--- Your task ---
Scan the data below for the string "agent". Show every line where it turns up.

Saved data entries
━━━━━━━━

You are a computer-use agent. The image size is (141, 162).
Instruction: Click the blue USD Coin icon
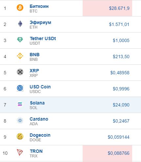coord(20,88)
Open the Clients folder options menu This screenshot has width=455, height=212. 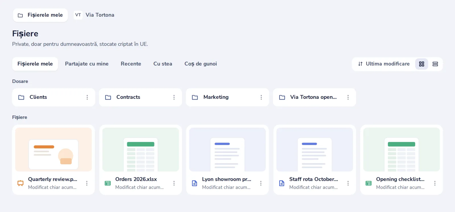click(x=87, y=97)
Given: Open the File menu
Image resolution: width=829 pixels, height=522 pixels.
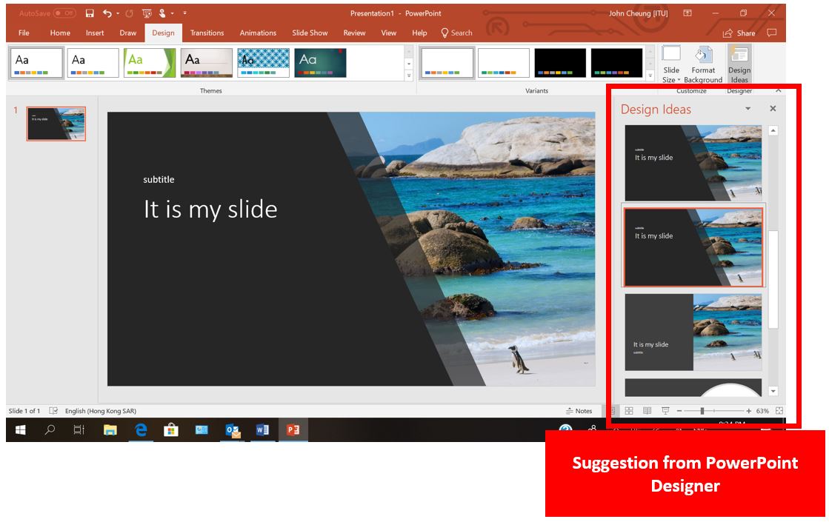Looking at the screenshot, I should coord(24,33).
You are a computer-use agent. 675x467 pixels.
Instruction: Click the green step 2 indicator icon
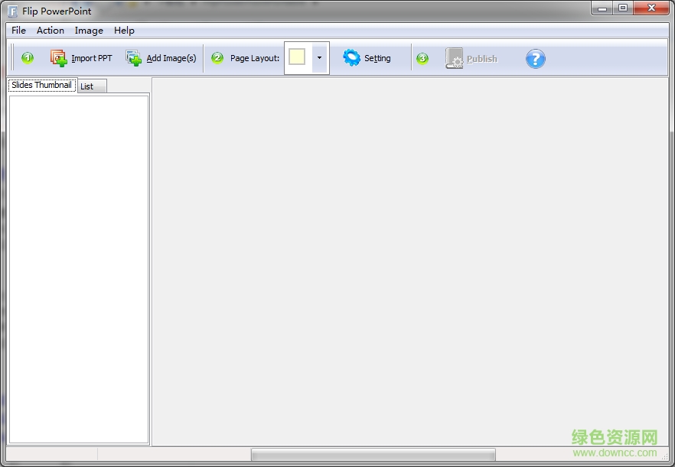pyautogui.click(x=217, y=57)
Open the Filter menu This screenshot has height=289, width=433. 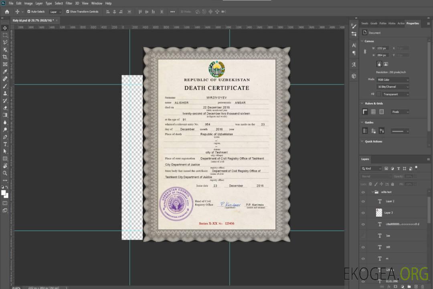[x=69, y=3]
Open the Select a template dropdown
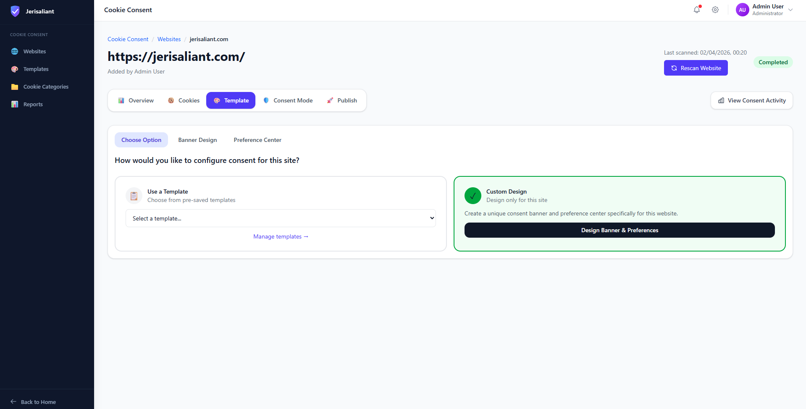 tap(281, 218)
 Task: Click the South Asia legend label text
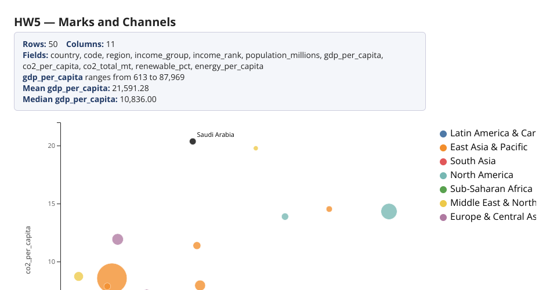(x=473, y=161)
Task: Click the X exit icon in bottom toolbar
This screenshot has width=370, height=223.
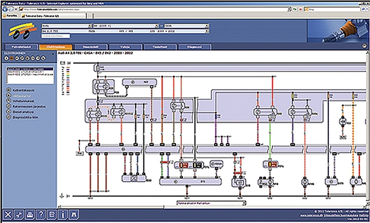Action: (8, 215)
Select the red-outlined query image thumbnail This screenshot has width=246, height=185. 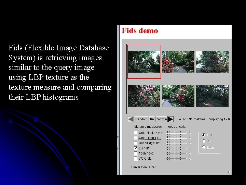(x=144, y=62)
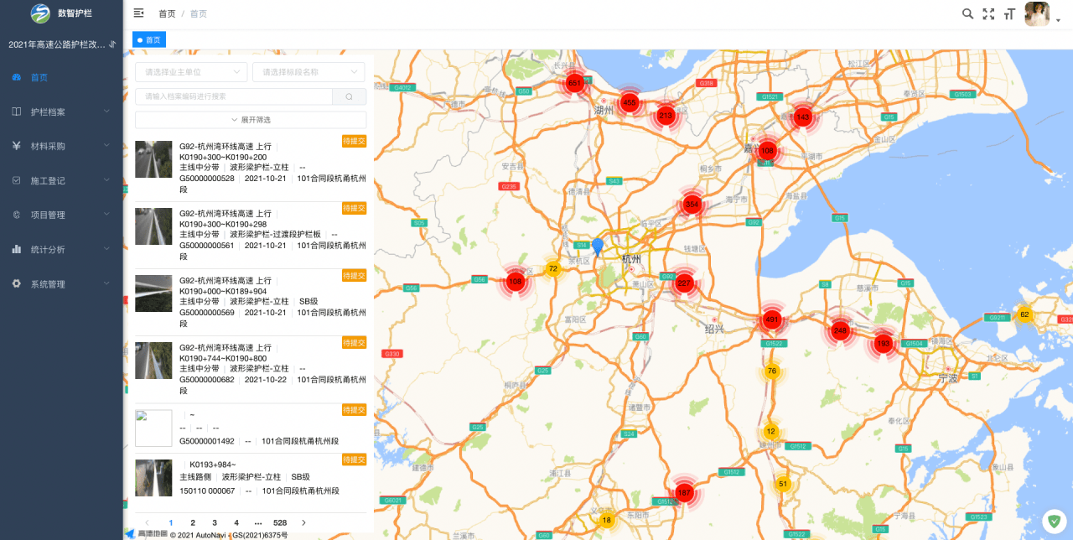This screenshot has width=1073, height=540.
Task: Open the font size adjustment icon
Action: coord(1009,13)
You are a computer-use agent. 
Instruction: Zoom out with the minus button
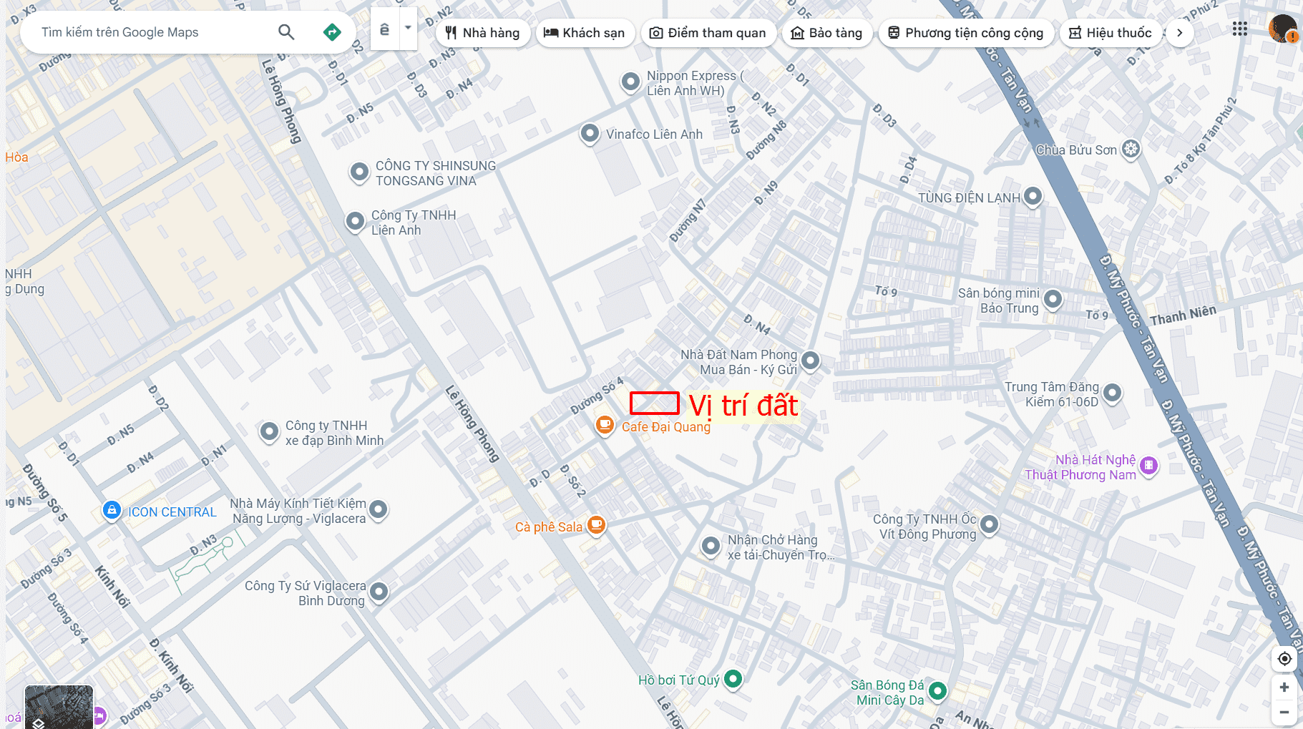(x=1284, y=713)
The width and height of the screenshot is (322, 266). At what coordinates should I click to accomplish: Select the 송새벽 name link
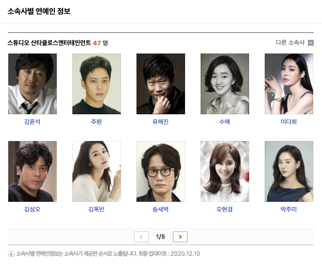tap(160, 209)
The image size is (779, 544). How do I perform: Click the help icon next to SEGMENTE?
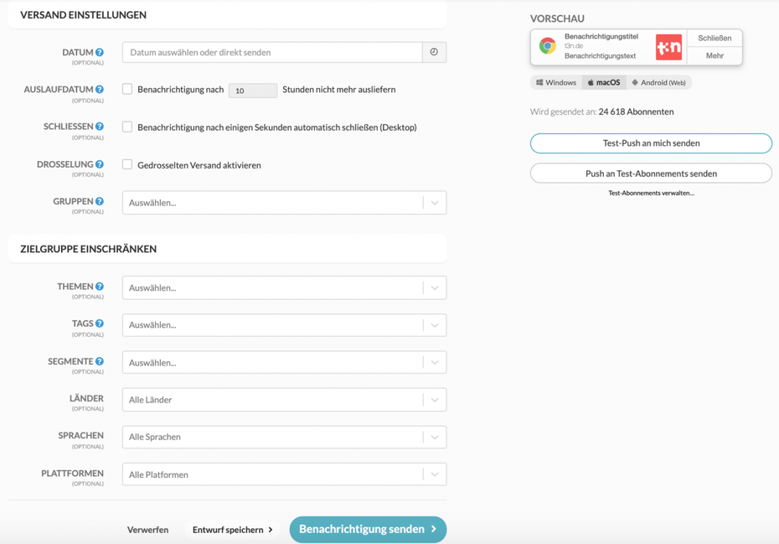click(x=100, y=361)
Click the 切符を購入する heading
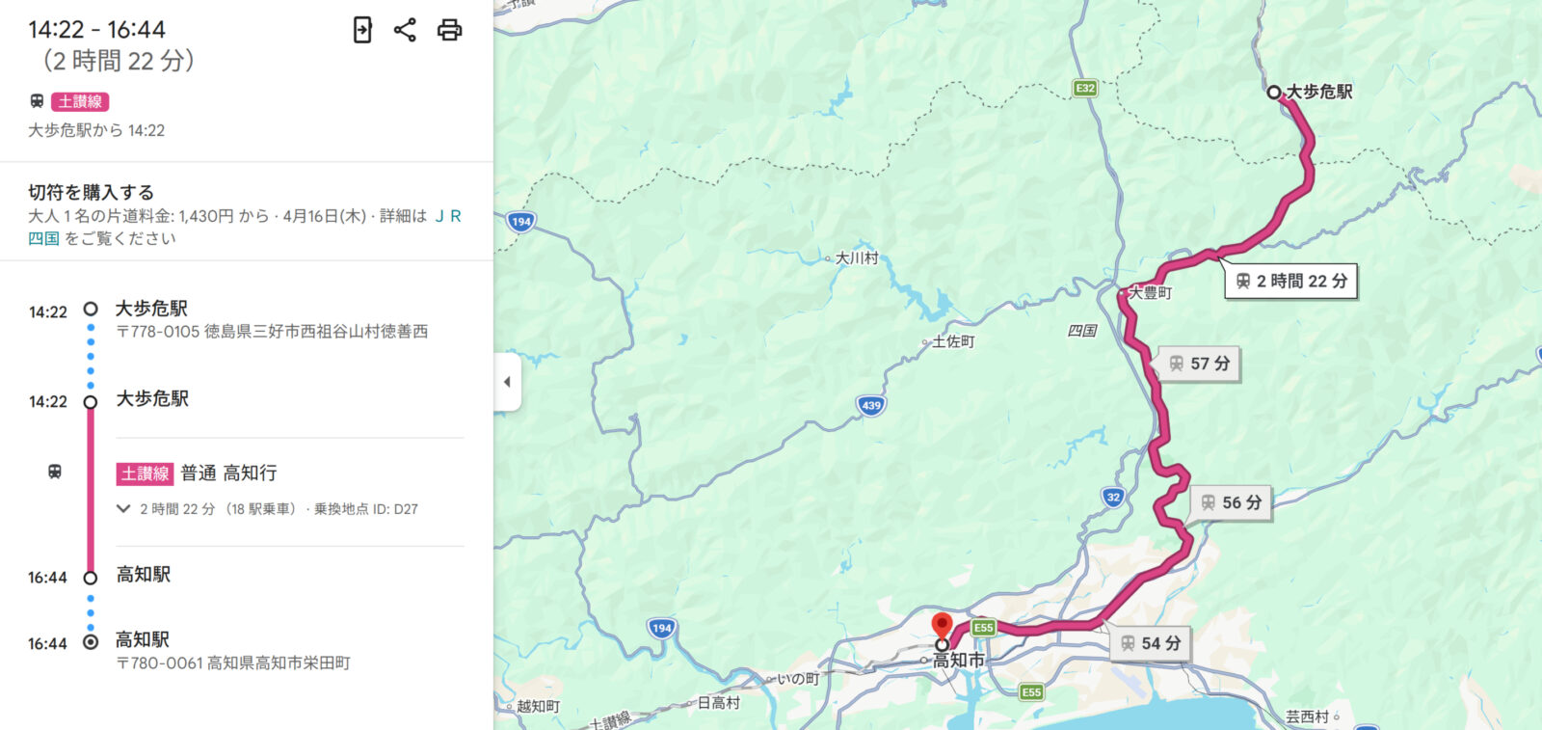This screenshot has width=1542, height=730. [x=91, y=192]
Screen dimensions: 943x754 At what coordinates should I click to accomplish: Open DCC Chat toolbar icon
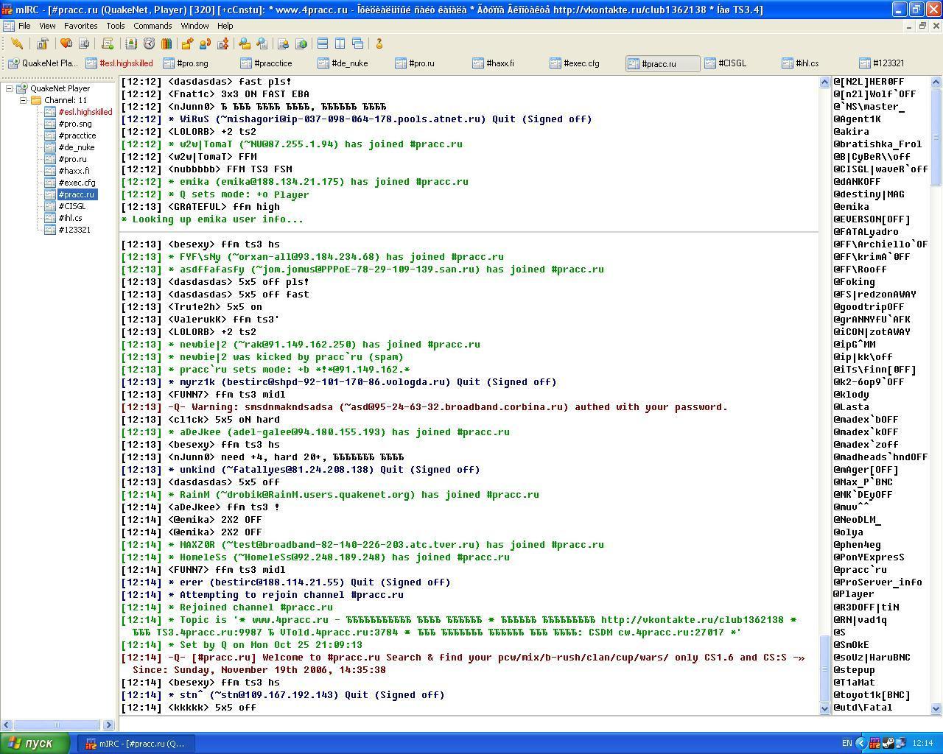point(205,44)
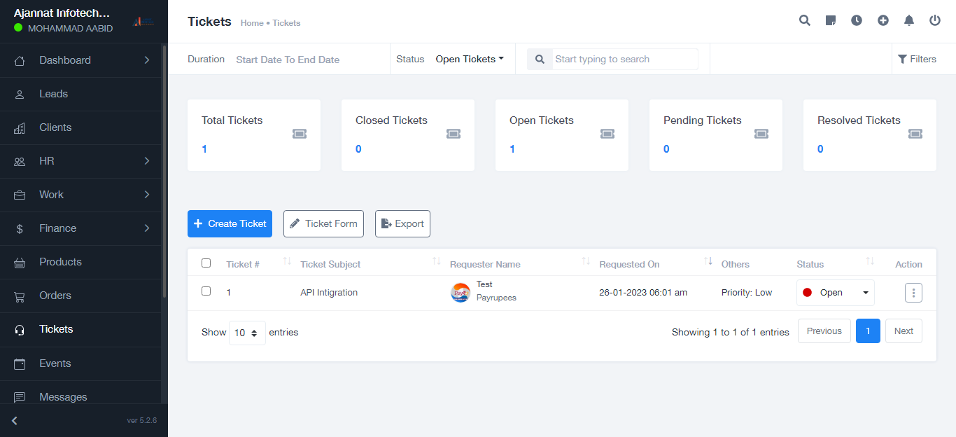This screenshot has height=437, width=956.
Task: Select all tickets with header checkbox
Action: (206, 263)
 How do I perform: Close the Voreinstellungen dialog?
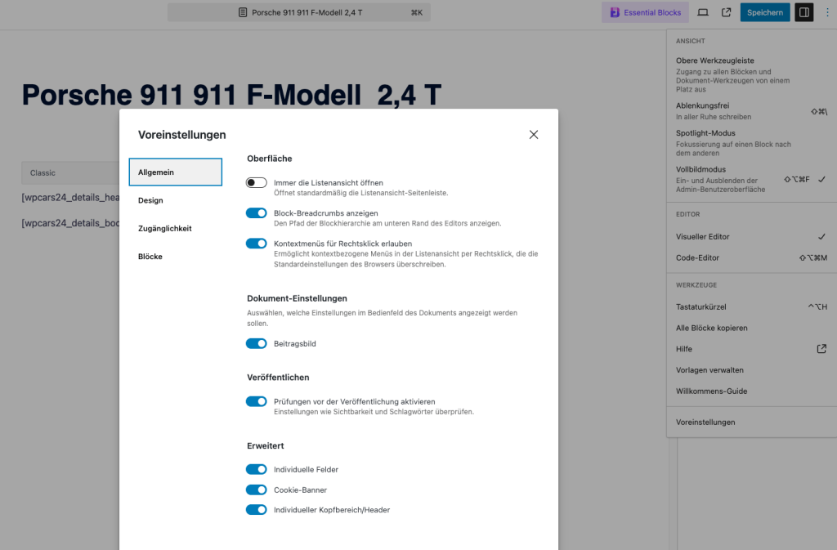(534, 135)
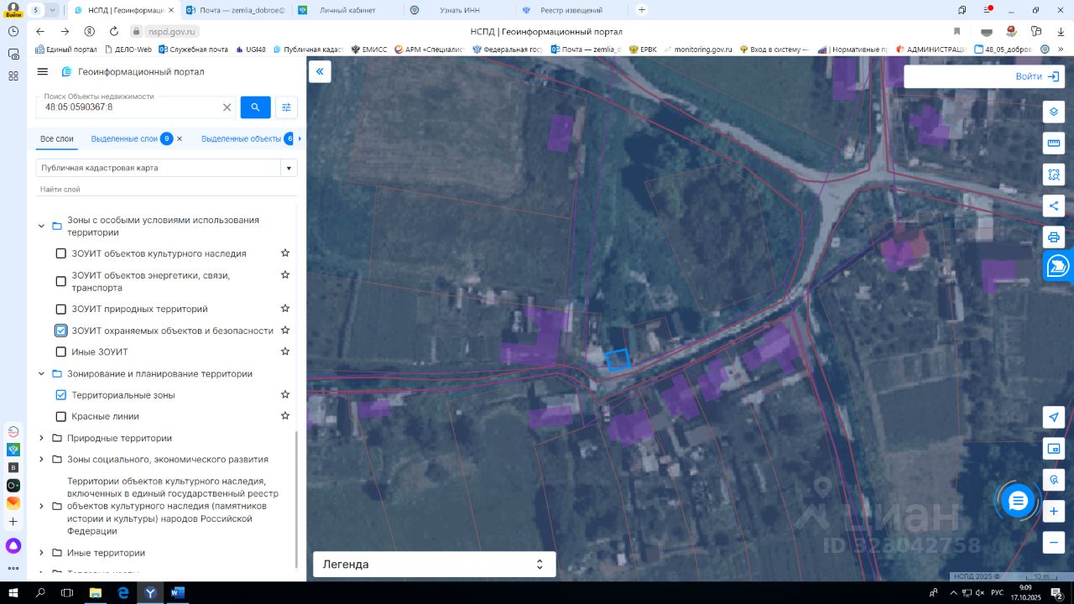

━━━━━━━━

--- Answer for this exercise ---
You are a computer-use agent. The image size is (141, 162).
You are a computer-use agent. 675x467 pixels.
You are a computer-use agent. 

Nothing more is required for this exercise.